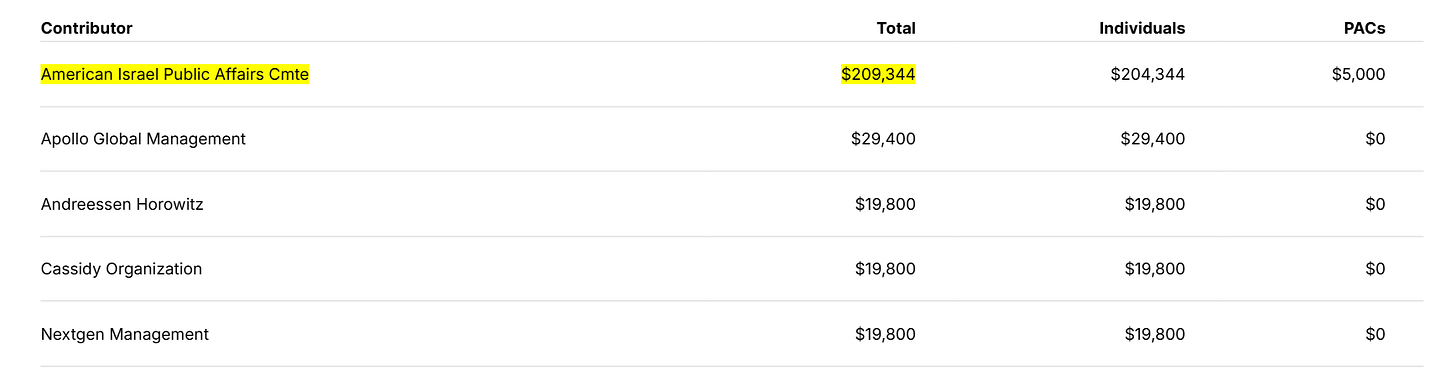This screenshot has height=376, width=1456.
Task: Click Apollo's $0 PACs value
Action: point(1375,139)
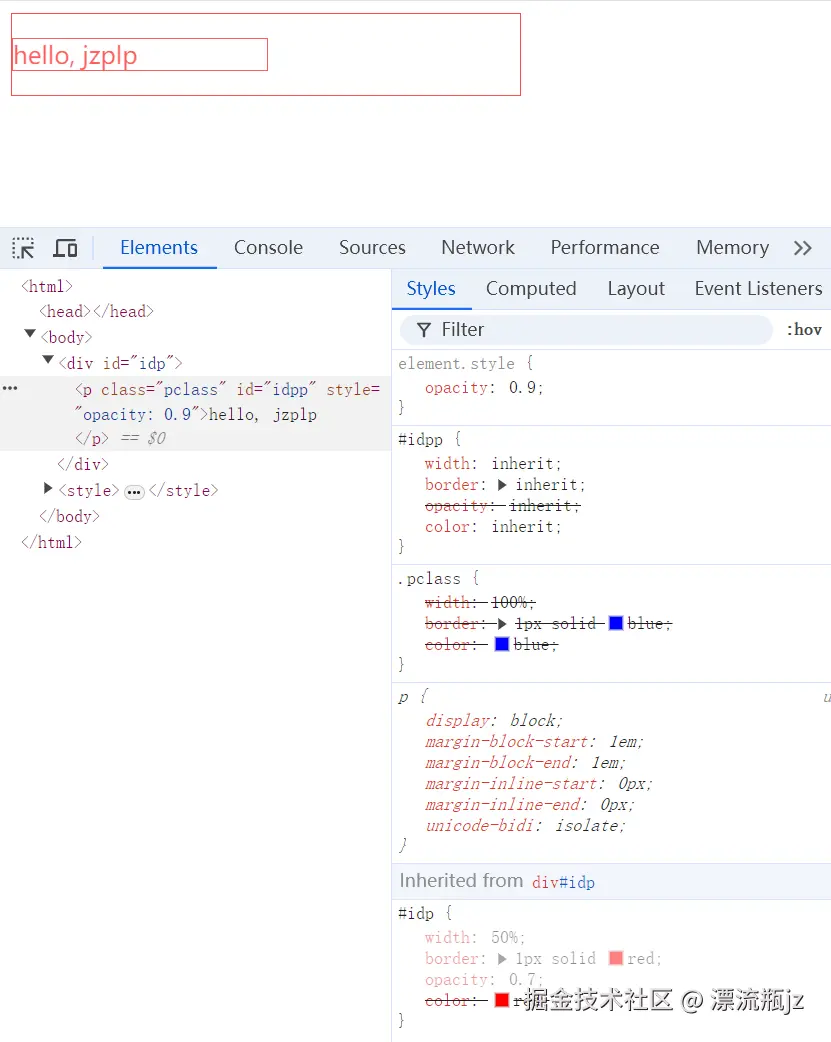Click the ellipsis inside the style tag
Image resolution: width=831 pixels, height=1042 pixels.
coord(134,490)
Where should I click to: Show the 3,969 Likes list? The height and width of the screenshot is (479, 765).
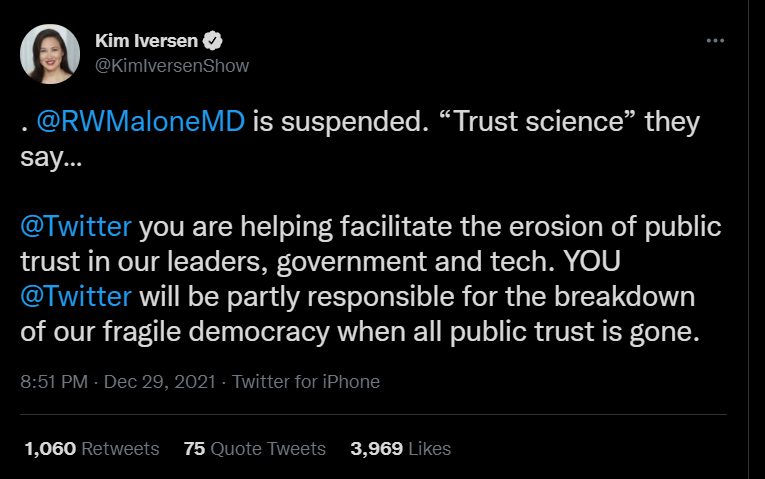(400, 449)
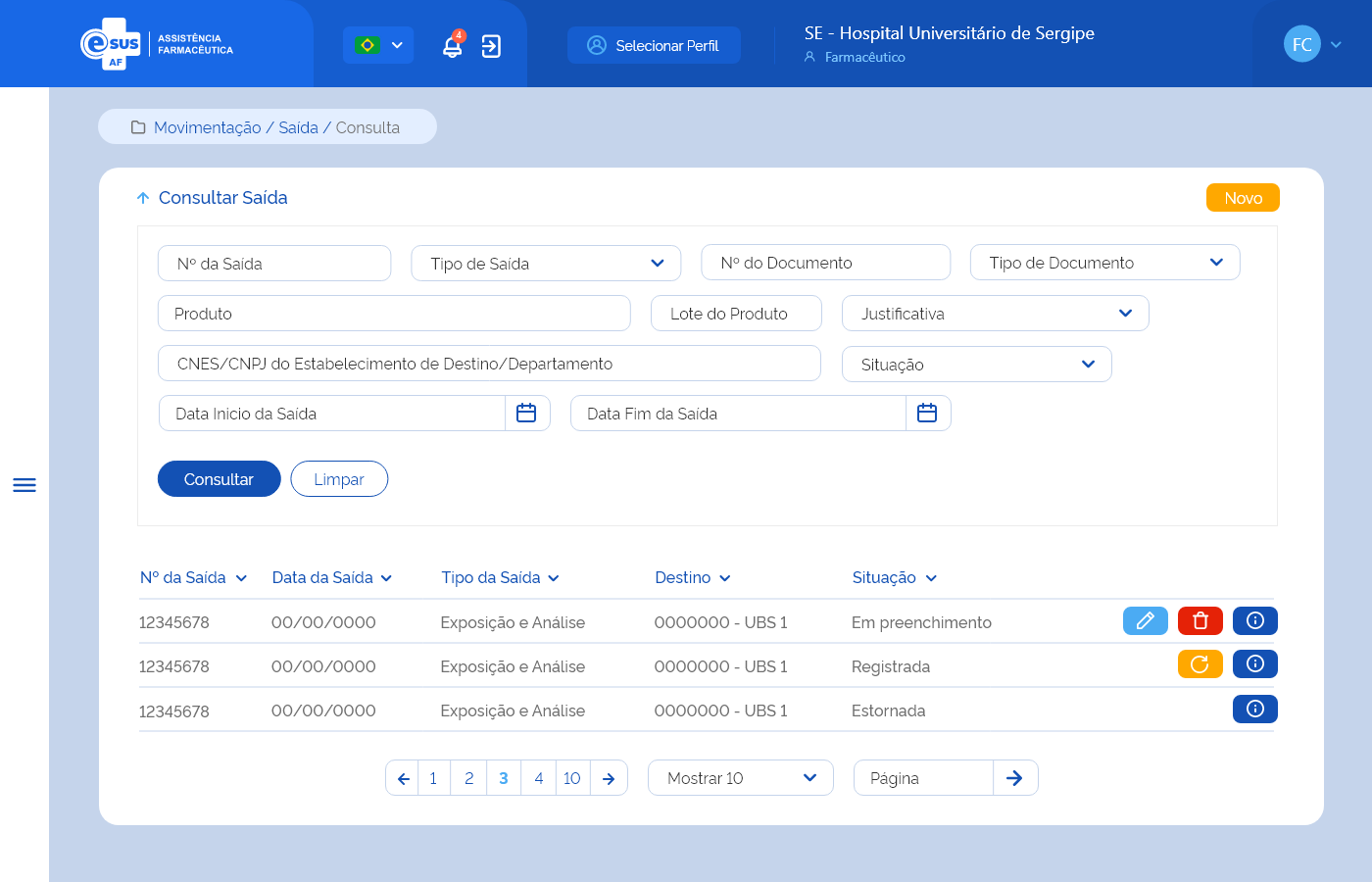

━━━━━━━━

> **WORK ORDER**: Transcribe exactly, and only, the lines from the one with "Where should I" through the final line of the data above. The pictures stay out.

> **ANSWER SECTION**:
Where should I click to: Show the 3,969 Likes list? The height and width of the screenshot is (479, 765).
(400, 449)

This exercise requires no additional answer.